[CUDA][HIP] Fix overloading resolution in global variable initializer

Currently, clang does not resolve certain overloaded functions correctly in the initializer of global variables, e.g. template<typename T1, typename U> T1 mypow(T1, U); __attribute__((device)) double mypow(double, int); double t_extent = mypow(1.0, 2); In the above example, mypow is supposed to resolve to the host version but clang resolves it to the device version instead, and emits an error (https://godbolt.org/z/17xxzaa67). However, if the variable is assigned in a host function, there is no error. The discrepancy in overloading resolution inside and outside of a function is due to clang not accounting for the host/device target when resolving functions called in the initializer of a global variable. This patch introduces a global host/device target context for CUDA/HIP for functions called outside of functions. For global variable initialization, it is determined by the host/device attribute of the variable. For other situations, a default value of host_device is sufficient.
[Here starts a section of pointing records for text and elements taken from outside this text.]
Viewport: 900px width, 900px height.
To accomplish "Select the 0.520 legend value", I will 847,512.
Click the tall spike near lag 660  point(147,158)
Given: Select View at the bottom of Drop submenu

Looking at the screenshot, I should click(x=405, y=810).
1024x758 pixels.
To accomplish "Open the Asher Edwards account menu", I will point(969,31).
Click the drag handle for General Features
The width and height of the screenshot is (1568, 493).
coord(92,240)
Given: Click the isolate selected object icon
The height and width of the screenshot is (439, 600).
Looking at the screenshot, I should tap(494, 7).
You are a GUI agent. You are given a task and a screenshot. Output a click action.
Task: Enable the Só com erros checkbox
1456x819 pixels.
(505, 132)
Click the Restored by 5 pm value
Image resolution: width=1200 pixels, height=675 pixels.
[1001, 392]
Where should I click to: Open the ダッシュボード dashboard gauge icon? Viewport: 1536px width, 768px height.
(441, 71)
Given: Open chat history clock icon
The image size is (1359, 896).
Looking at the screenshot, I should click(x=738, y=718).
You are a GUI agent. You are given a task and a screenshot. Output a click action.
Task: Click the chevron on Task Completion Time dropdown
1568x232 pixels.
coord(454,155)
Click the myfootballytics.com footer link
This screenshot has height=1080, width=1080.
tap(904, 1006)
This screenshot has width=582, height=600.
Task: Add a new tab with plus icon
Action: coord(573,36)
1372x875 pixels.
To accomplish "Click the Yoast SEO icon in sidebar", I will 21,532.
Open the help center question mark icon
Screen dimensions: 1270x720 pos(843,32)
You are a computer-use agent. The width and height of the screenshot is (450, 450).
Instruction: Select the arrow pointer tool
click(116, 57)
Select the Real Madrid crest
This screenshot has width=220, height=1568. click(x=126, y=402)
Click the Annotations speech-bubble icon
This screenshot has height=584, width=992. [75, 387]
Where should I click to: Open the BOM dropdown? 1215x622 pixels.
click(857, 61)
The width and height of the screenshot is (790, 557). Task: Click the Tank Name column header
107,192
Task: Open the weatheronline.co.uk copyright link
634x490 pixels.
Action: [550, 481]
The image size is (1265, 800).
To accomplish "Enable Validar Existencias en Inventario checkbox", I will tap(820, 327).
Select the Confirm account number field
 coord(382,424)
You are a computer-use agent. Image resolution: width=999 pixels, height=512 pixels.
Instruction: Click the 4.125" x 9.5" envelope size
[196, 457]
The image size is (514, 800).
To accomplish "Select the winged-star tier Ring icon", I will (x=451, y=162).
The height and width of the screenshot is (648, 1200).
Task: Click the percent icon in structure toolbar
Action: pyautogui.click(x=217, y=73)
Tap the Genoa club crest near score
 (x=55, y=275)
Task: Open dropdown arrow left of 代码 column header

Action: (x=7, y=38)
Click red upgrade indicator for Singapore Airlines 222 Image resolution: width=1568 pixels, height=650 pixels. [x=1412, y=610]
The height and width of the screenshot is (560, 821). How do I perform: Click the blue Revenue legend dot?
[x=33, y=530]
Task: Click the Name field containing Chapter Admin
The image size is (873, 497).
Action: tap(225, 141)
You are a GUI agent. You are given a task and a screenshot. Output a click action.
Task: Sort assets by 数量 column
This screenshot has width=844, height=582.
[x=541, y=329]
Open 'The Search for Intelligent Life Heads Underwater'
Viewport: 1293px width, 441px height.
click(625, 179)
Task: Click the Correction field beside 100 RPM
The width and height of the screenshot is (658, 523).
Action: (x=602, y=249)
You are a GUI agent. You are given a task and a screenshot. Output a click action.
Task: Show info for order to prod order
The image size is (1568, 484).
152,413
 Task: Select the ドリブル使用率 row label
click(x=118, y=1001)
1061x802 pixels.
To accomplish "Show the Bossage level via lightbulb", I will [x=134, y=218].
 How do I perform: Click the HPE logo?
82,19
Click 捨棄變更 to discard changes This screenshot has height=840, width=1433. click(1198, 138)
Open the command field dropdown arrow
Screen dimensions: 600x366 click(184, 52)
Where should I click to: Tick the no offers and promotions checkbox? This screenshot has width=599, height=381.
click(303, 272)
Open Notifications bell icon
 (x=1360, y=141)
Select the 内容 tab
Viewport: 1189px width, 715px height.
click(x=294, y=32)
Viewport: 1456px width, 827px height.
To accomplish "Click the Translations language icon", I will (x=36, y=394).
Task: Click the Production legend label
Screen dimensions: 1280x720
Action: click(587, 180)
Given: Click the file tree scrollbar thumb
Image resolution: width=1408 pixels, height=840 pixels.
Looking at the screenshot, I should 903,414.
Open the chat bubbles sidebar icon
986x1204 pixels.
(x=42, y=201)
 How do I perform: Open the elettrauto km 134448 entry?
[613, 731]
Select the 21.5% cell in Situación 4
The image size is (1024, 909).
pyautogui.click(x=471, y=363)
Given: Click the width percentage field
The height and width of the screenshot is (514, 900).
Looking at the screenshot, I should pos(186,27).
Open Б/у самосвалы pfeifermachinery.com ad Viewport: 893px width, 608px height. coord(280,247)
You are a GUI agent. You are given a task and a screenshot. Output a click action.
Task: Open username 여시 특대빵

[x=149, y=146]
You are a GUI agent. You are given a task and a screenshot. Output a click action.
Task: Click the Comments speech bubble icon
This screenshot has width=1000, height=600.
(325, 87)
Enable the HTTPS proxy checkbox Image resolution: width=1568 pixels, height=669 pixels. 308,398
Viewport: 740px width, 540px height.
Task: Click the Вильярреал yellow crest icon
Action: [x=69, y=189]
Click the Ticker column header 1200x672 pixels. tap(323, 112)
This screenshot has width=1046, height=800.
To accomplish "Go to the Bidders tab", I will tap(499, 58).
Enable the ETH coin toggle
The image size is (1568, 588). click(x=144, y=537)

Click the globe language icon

Reviewed by: Artem Belevich Differential Revision: https://reviews.llvm.org/D158247 Fixes: SWDEV-416731
author: Yaxun (Sam) Liu <yaxun.liu@amd.com> 2023-08-29 09:49:15 -0400
committer: Yaxun (Sam) Liu <yaxun.liu@amd.com> 2023-08-29 10:17:24 -0400
commit: de0df639724b10001ea9a74539381ea494296be9 (patch)
tree: 4936f2f9cd2b4deb85f2bef48b255e6b94512543 /clang/lib/Sema/SemaCUDA.cpp
parent: 1c5fd1534cfd95fb4ce6356aa7719c7dbe37bee9 (diff)
download: llvm-de0df639724b10001ea9a74539381ea494296be9.zip
llvm-de0df639724b10001ea9a74539381ea494296be9.tar.gz
llvm-de0df639724b10001ea9a74539381ea494296be9.tar.bz2
1 files changed, 21 insertions, 3 deletions
diff --git a/clang/lib/Sema/SemaCUDA.cpp b/clang/lib/Sema/SemaCUDA.cpp
index cfea649..88f5484 100644
--- a/clang/lib/Sema/SemaCUDA.cpp
+++ b/clang/lib/Sema/SemaCUDA.cpp
@@ -105,19 +105,37 @@ Sema::IdentifyCUDATarget(const ParsedAttributesView &Attrs) {
 }
 
 template <typename A>
-static bool hasAttr(const FunctionDecl *D, bool IgnoreImplicitAttr) {
+static bool hasAttr(const Decl *D, bool IgnoreImplicitAttr) {
   return D->hasAttrs() && llvm::any_of(D->getAttrs(), [&](Attr *Attribute) {
            return isa<A>(Attribute) &&
                   !(IgnoreImplicitAttr && Attribute->isImplicit());
          });
 }
 
+Sema::CUDATargetContextRAII::CUDATargetContextRAII(Sema &S_,
+                                                   CUDATargetContextKind K,
+                                                   Decl *D)
+    : S(S_) {
+  SavedCtx = S.CurCUDATargetCtx;
+  assert(K == CTCK_InitGlobalVar);
+  auto *VD = dyn_cast_or_null<VarDecl>(D);
+  if (VD && VD->hasGlobalStorage() && !VD->isStaticLocal()) {
+    auto Target = CFT_Host;
+    if ((hasAttr<CUDADeviceAttr>(VD, /*IgnoreImplicit=*/true) &&
+         !hasAttr<CUDAHostAttr>(VD, /*IgnoreImplicit=*/true)) ||
+        hasAttr<CUDASharedAttr>(VD, /*IgnoreImplicit=*/true) ||
+        hasAttr<CUDAConstantAttr>(VD, /*IgnoreImplicit=*/true))
+      Target = CFT_Device;
+    S.CurCUDATargetCtx = {Target, K, VD};
+  }
+}
+
 /// IdentifyCUDATarget - Determine the CUDA compilation target for this function
 Sema::CUDAFunctionTarget Sema::IdentifyCUDATarget(const FunctionDecl *D,
                                                   bool IgnoreImplicitHDAttr) {
-  // Code that lives outside a function is run on the host.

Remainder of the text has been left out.